##### Extracted text
Dr. Attahiru Jega, chairman of Nigeria’s Independent National Electoral Commission (INEC), was born in 1957 in Kebbi State. In 1984 he obtained a Ph.D. in Political Science from Northwestern University, and afterwards occupied a variety of academic positions in Nigeria, most recently the vice-chancellorship at Bayero University Kano. Jega stepped into his current role with INEC last spring, and has become the main symbol of Nigeria’s elections. As with any symbol, people struggle to define what the symbol means.

In the context of Nigeria’s delayed elections, blaming or defending Jega has become a symbolic contest over the integrity of the elections themselves. For example, Northern Muslim elites I spoke with in Kano last summer frequently told me that Jega was their bellwhether for the legitimacy of the vote: if Jega resigned, they would know the elections were flawed; if he stayed, they would know the process was clean. Jega has also served to personify the work of Nigerian electoral reform for onlookers overseas: US Assistant Secretary of State for African Affairs Johnnie Carson recently called Jega “a person of integrity,” linking Jega’s personal reputation with the outcome of the entire electoral process.
##########
##### Information provided
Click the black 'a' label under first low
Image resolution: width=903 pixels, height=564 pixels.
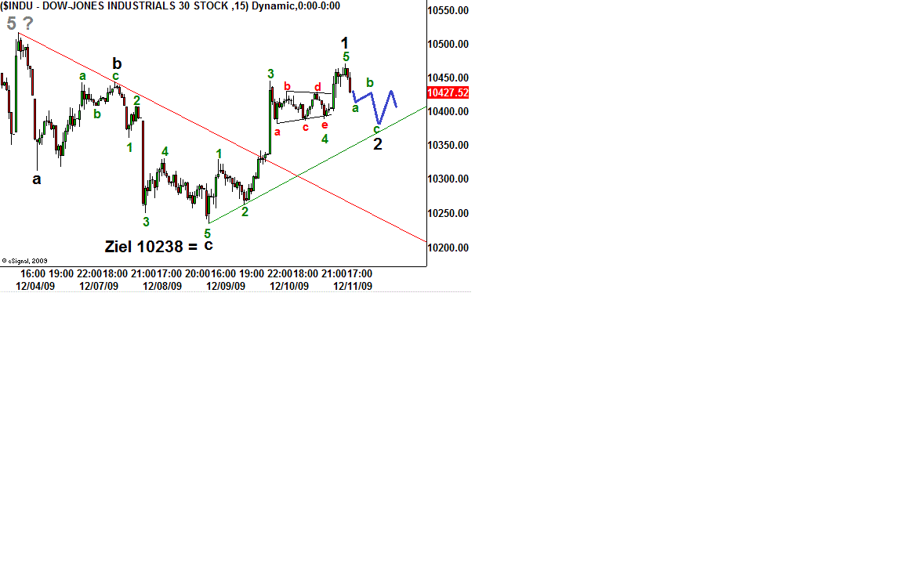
##########
▶ Task list:
• a. Name every institution that the passage about Attahiru Jega mentions by its full name.
• b. Continue the passage about Attahiru Jega and Nigeria's elections after its last sentence.
The lines have no connection to the passage about Attahiru Jega.

▶ Solved tasks:
• a.
Independent National Electoral Commission (INEC)
Northwestern University
Bayero University Kano

• b.
Attaching such expectations and meanings to Jega’s actions magnifies the pressure he is under as an individual. Maggie Fick summarizes Jega’s predicament following the electoral delay:

Jega now finds himself between a rock and a hard place — if he resigns in the coming weeks (as was suggested by the Nigerian Human Rights Commission), he would be making a statement about the attempts of the political elite to discreetly undermine him, but he would forfeit the chance to attempt broader reforms within the electoral commission after the vote. Either way, the elections are coming, and it is clear that the consequences of the 2011 vote will not be inconsequential. Nigeria is a giant on the African continent: It is a diplomatic leader in regional crises from Libya to the Democratic Republic of the Congo and, most recently, the Ivory Coast. And, as Africa’s largest oil and gas producer, it’s the undeniable economic motor of the region. The outcome of these elections will set the tone for a whopping 27 votes set to take place on the continent this year. No wonder the International Crisis Group recently warned that if Nigeria’s elections do not “reverse the degeneration of the franchise since Nigeria returned to civilian rule in 1999,” the impact ill be felt locally and internationally.

There is a lot riding on these elections.

Pressure on Jega has increased – and the contest over his symbolic meaning has intensified – with recent calls from civil society groups and some opposition parties for his resignation. As rumors multiply, allegations are circulating that “powerful Nigerians” such as former President Olusegun Obasanjo have been maneuvering behind the scenes to oust Jega. Reports say that Jega nearly resigned during a “tempestuous meeting” on Saturday that pitted the INEC chairman against security officials who supposedly demanded – and were denied – a greater role in managing the elections.

Whatever the truth of such rumors, and whatever the content of Saturday’s meeting, the stories about Jega emphasize how he has become the focal point of competing claims about what is going on with the elections. The dominant view seems to portray Jega as the champion of the people against the machinations of elites, but counter-narratives are working to discredit Jega as weak, incompetent, or partisan.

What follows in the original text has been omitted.